DESCRIPTION OF THE TASK:
Can you pull every line of text from the records below, word for word, and leave out the pictures?

__________________________________________________

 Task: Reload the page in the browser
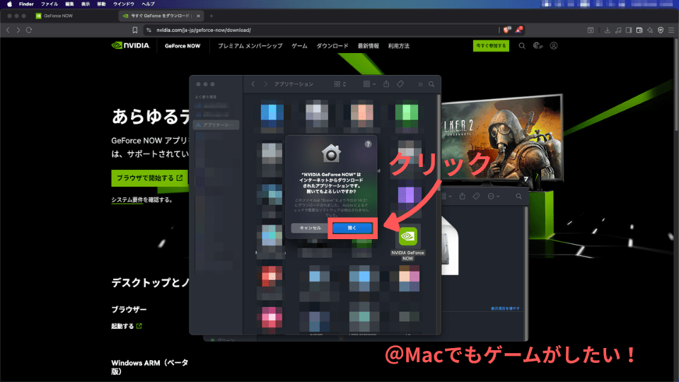click(29, 30)
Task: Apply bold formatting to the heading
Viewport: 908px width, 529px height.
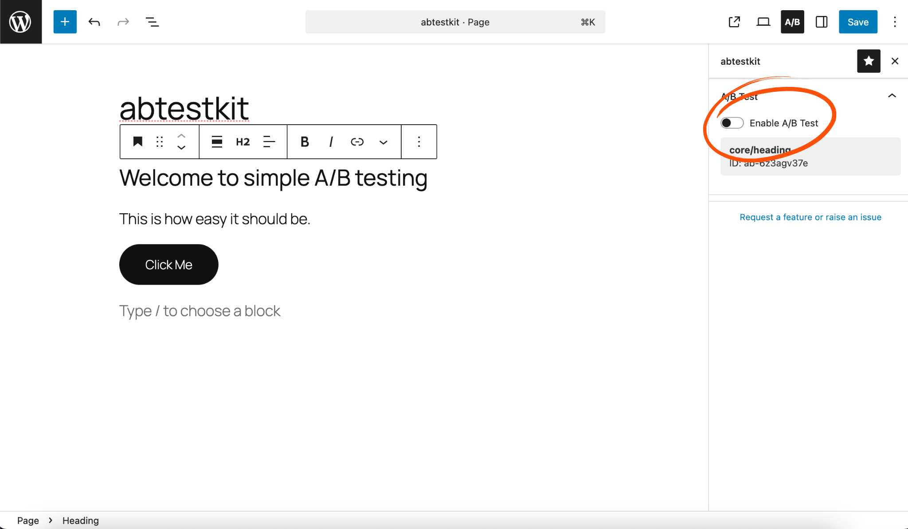Action: (x=304, y=142)
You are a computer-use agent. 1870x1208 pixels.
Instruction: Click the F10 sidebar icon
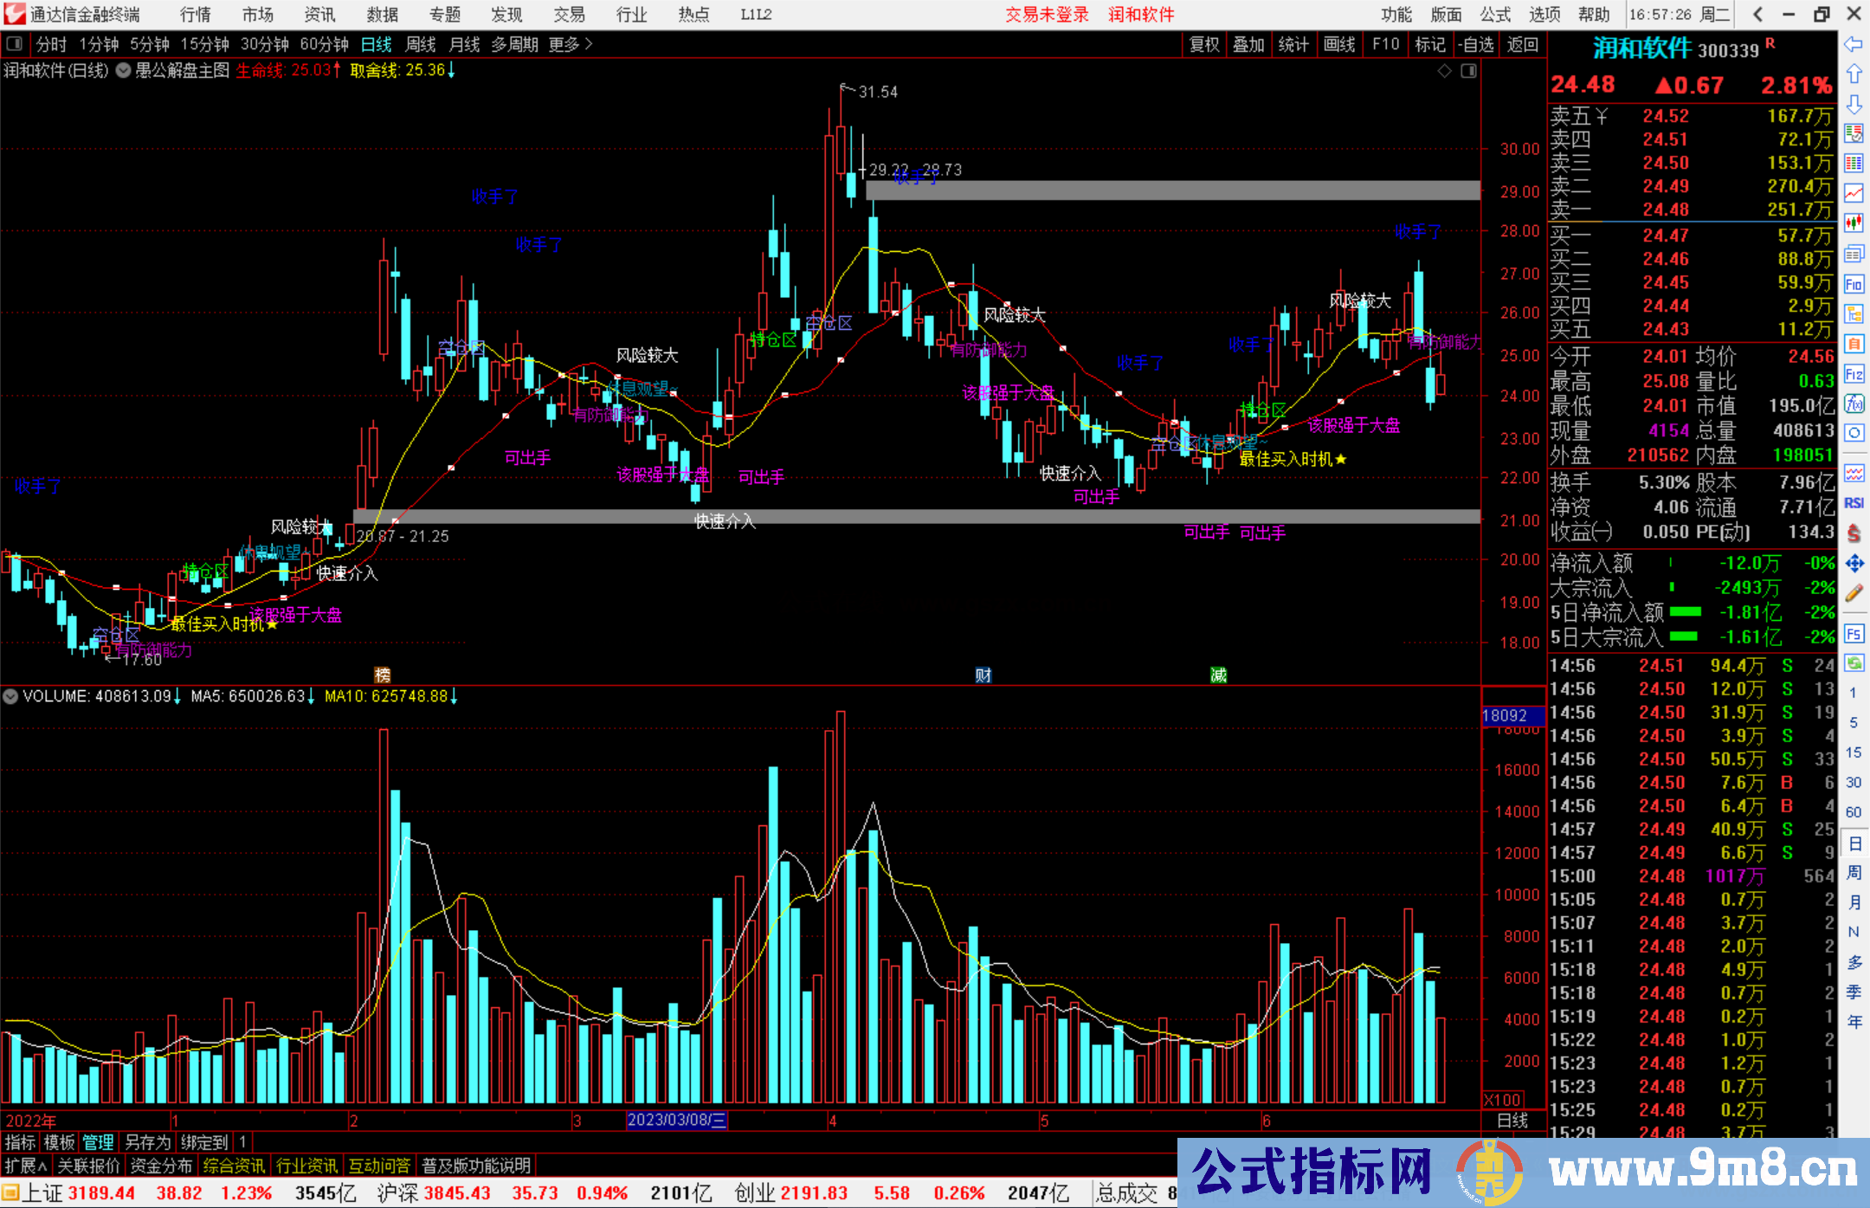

__________________________________________________

WRITTEN SOLUTION:
 Task: Reload the page in the browser
click(29, 30)
Task: Apply bold formatting to the heading
Viewport: 908px width, 529px height.
Action: (x=304, y=142)
You are a computer-use agent. 1870x1208 pixels.
Instruction: Click the F10 sidebar icon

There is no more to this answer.